Irish bank shares soar on short-selling ban

 

It was a historic day on the Irish Stock Exchange today, as the first day of trading following the Financial Regulator’s decision to ban short-selling of the four main financial stocks led to record one-day gains.

Trading was exceptionally heavy, with almost 74 million shares traded, as hedge funds looked to cover their short positions and long only institutions made a return to investing in Irish banks.

In early morning trading, the Iseq roared to a 25 per cent gain, as financial stocks soared, with Anglo Irish Bank and Bank of Ireland stock up by nearly a third by 11.30.

However, later in the day the market settled down somewhat, to close up 383.6 points or 10.2 per cent to 4,136.32.

In a rumour heavy marketplace, Bank of Ireland, which had earlier dispelled reports that Spanish bank Banco Santander was looking to take it over, led the charge. The stock closed up €1.42 or almost 38 per cent to €5.20.

Anglo Irish Bank, which is reported to be in discussions regarding a possible acquisition of Irish Nationwide, followed closely behind, advancing by €1.25 or 28.7 per cent to €5.60.

Irish Life & Permanent was next, increasing by €1.04 or 20 per cent to €6.14, while AIB was the under-performer on the day, closing up €1.01 or 19.4 per cent to €6.23.

Other stocks rose by way of association, with Independent News & Media advancing by 24 cent or 21.2 per cent to €1.37; Grafton Group closing up 36 cent or 9.6 per cent to €4.10 and Ryanair finishing the day up 20 cent or 7.9 per cent to €2.72.

Elan gained 41 cent or 5.7 per cent to rise to €7.64, after Sanford C. Bernstein announced that it didn’t expect sales of the pharmaceutical firm’s drug Tysabri to significantly decline, following the drug’s association with a rare brain disease.

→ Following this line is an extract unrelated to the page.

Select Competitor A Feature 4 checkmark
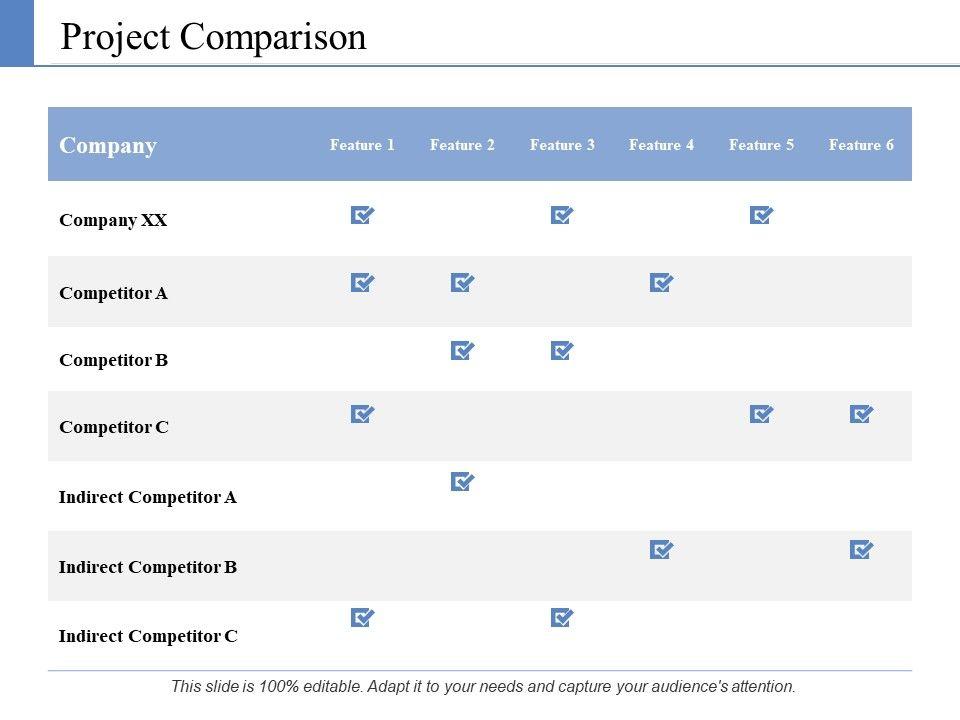 tap(662, 283)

Less favoured on the day was construction firm McInerney, which dropped 2 cent or almost 5 per cent to €0.33. Also down were food firms Glanbia and Total Produce, with Glanbia falling by 8 cent, or 2.1 per cent to €3.67, and Total Produce down by 2 cent or 3.8 per cent to €0.48.

In the US, stocks soared as the Securities and Exchange Commission banned short sales of financial firms, and the US Treasury proposed the removal of troubled assets from banks' balance sheets. Having staged a 4.3 per cent rally the day before, by 11.26 am, the S&P 500 had climbed 40.26 points to 1,246.77, wiping out most of its losses for the week.

In the UK, the FTSE 100 recorded its greatest ever one day gains, soaring by 431.3 points, or 8.8 per cent to 5,311.3, as markets felt the impact of the short-selling ban. Royal Bank of Scotland gained 32 per cent while Barclays advanced by 29 per cent and Lloyds TSB was up by 20 per cent.

In France, the CAC 40 also recorded its greatest rally, as it rose by 9.3 per cent, while in Germany, the gains were not as strong, as the DAX increased by 5.6 per cent.